Repository files navigation

Documentation PackageEvaluator Build Status

Retriever

The Julia wrapper for the Data Retriever software.

The Data Retriever automates the tasks of finding, downloading, and cleaning up publicly available data, and then stores them in a local database or as .csv files. Simply put, it's a package manager for data. This enables data analysts to devote the majority of their time to analysis rather than data cleaning or management.

Installation

Deps

  • Python 3.7 and up

  • Julia 1.5+ is recommended

  • PyCall

  • Pkg is needed, you can add packages using the add command or the dev command.

     pkg> add "git@github.com:JuliaPy/PyCall.jl.git
    

The Retriever.jl depends on a few Julia packages that will be installed automatically.

Ensure that Pycall is using the same Python path where the retriever Python package is installed.

You can change that path to a desired path as below.

julia> ENV["PYTHON"]="Python path where the retriever python package is installed"
# Build Pycall to enable the use of the new path
Pkg.build("PyCall")

Install the core Python retriever package.
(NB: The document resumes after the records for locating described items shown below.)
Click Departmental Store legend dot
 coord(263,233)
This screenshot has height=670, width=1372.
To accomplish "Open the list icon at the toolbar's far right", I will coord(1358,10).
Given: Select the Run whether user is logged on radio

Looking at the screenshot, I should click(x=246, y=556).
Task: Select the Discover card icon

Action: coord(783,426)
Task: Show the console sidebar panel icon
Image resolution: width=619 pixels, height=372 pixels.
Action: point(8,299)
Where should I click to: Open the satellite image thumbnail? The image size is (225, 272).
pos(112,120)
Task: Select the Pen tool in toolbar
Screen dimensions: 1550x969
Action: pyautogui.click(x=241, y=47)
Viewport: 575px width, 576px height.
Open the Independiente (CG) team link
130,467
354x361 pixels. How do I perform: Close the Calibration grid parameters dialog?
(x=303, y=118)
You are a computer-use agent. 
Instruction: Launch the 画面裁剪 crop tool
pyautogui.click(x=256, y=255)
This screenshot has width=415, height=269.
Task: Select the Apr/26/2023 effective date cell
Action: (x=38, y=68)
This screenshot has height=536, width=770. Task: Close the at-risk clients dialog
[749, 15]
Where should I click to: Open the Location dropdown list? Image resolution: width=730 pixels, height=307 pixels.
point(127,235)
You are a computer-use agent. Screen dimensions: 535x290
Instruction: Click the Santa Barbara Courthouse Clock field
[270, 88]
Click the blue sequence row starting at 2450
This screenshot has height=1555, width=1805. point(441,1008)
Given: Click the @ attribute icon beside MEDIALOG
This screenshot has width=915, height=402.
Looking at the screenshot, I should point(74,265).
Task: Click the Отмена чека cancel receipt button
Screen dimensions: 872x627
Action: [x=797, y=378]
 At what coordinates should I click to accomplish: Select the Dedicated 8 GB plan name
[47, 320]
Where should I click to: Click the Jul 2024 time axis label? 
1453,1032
If your Python path is set, you can use Pip install retriever or Use PyCall to install Python.

# From release
packages = retriever
julia> run(`$(PyCall.pyprogramname) -m pip install --user -- $packages`)
# Or from current dev branch
julia> run(`$(PyCall.pyprogramname) -m pip install --user -- git+https://git@github.com/weecology/retriever.git`)

Install the Retriever Julia package.

julia> Pkg.add("Retriever")

Install from a local source

Download or checkout the source from the github page.

Go to Retriever.jl directory and. Run Julia.

julia> include("src/Retriever.jl")

Or use the Pkg REPL

pkg> add PyCall
pkg> activate .
using Retriever

Database Management Systems

Depending on the database management system, you wish to use, follow the Setting up servers documentation of the retriever. You can change the credentials to suit your server settings.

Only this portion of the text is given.